Freedom of Contract

Freedom of contract is defined as the: “Right of an adult to make a legally binding mutual agreement with one or more other persons, without governmental interference as to what type of obligations he or she can take upon himself or herself. ”[1] English law has for a while now been known as believing in freedom of contract. This means that the state has not, normally, enforced legislation which has got in the way when it comes to the freedom of parties to accept the terms of their contracts.

When looking more recently, there has been numerous advances into the principle of freedom of contract, above all when looking at consumer protection. It still happens to be the case that English law does give parties substantial flexibility both as how they finish contracts and the terms that they include. To understand how freedom of contract is seen in English private law, it is important to understand things such as offer and acceptance and implied terms within a contract. “Offer and acceptance analysis is a traditional approach in contract law used to determine whether an agreement exists between two parties.

Agreement consists of an offer by an indication of one person (the “offeror”) to another (the “offeree”) of the offeror’s willingness to enter into a contract on certain terms without further negotiations…”[2] For it to amount to an offer it has to be shown that the offeror had the purpose to be bound. This is seen in Harvey v Facey [1893] UKPC 1. The outcome of this case resulted in “The Privy Council held that there was no contract concluded between the parties. Facey had not directly answered the first question as to whether they would sell and the lowest price stated was merely responding to a request for information not an offer.
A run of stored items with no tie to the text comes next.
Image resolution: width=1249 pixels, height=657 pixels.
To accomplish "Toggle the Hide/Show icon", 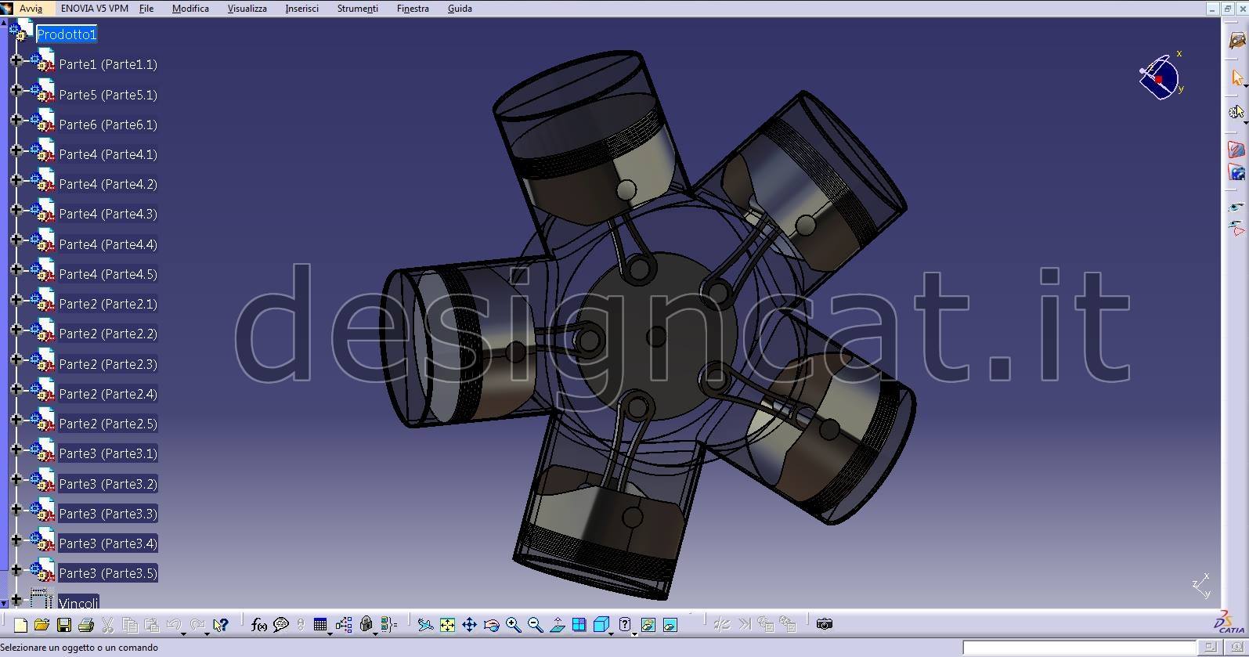I will click(648, 625).
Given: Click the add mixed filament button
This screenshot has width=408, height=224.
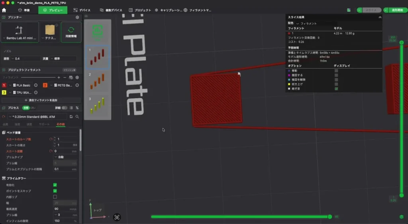Looking at the screenshot, I should click(x=41, y=100).
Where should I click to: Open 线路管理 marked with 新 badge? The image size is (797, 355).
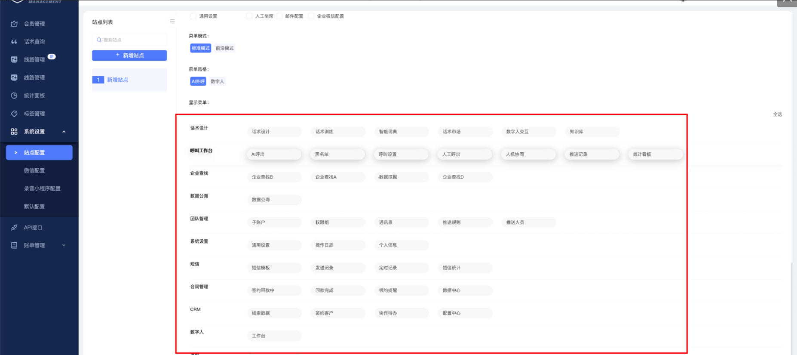click(34, 59)
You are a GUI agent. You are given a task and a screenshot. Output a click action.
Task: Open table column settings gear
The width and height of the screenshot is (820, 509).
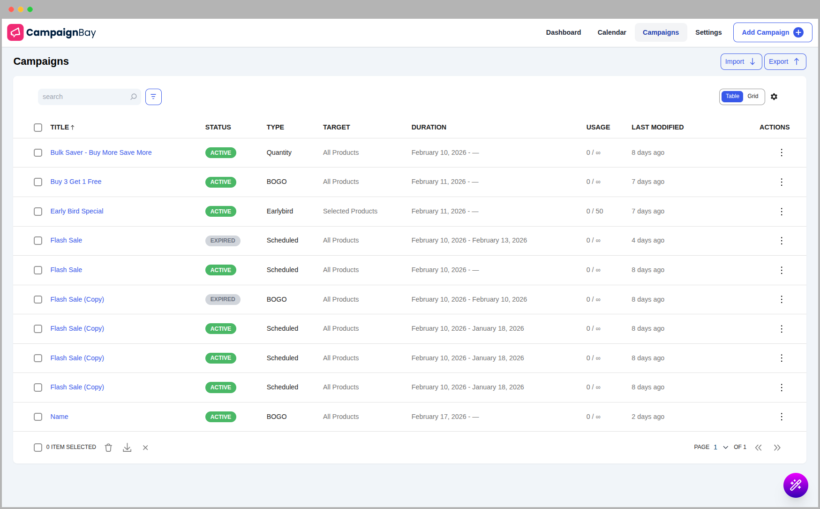click(x=774, y=97)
There was thus no evidence of an intention that the telegram sent by Facey was to be an offer. ”[3] It is important to separate an offer from an invitation to treat. While an offer will show the way to a binding contract upon acceptance, an invitation to treat cannot be accepted; it is just an invitation for offers. An example of an invitation to treat can be seen in Fisher v Bell [1961] 1 QB 394 where “the defendant had a flick knife displayed in his shop window with a price tag on it. Statute made it a criminal offence to ‘offer’ such flick knives for sale.

His conviction was quashed as goods on display in shops are not ‘offers’ in the technical sense but an invitation to treat. The court applied the literal rule of statutory interpretation. ”[4] When legitimate acceptance comes about a binding contract is established. As a result it is vital to know what a valid acceptance consist of in order to establish if the parties are bound by the agreement. There are three major rules when it comes to acceptance: 1. The acceptance has to be communicated to the offeree. 2. The terms of the acceptance need to exactly match the terms of the offer.

3. The agreement has to be certain. English law allows contracting parties the freedom to set lots of the terms that contract the business. However this will be subjected to two areas where the law will imply terms. Firstly, some terms will be implied by statute. Secondly, the courts will imply terms just to give “business efficiency” to a contract. The main terms implied by statute in the Sale of Goods Act 1979 consist of: “1. Section 12: the person selling the goods has to have the legal right to sell them.

2. Section 13: if you’re selling goods by description, e. g.from a catalogue or newspaper advert, then the actual goods have to correspond to that description. 3. Section 14: the goods must be of “satisfactory quality” – that is, they should meet the standard that a reasonable person would regard as “satisfactory”. Also, if the buyer says they’re buying the goods for a particular purpose, there’s an implied term that the goods are fit for that purpose. 4. Section 15: if you’re selling the goods by sample – you show the customer one bag of flour and they order 50 bags – then the bulk order has to be of the same quality as the sample. ”[5]

When it comes to terms implied by the courts: “1. As a matter of fact. Something that’s so obviously included that it didn’t need to be mentioned in the contract. If I agree to pay you ? 50 for a lawnmower, it probably wouldn’t occur to us to write down that we mean fifty pounds sterling, as opposed to any other sort of pound. That’s obvious to both of us. (Beware of this point – it has to have been obvious to both parties – it’s not enough to show that one party thought it was included, or that the contract would have been more reasonable with the added term. ) 2. As a matter of law.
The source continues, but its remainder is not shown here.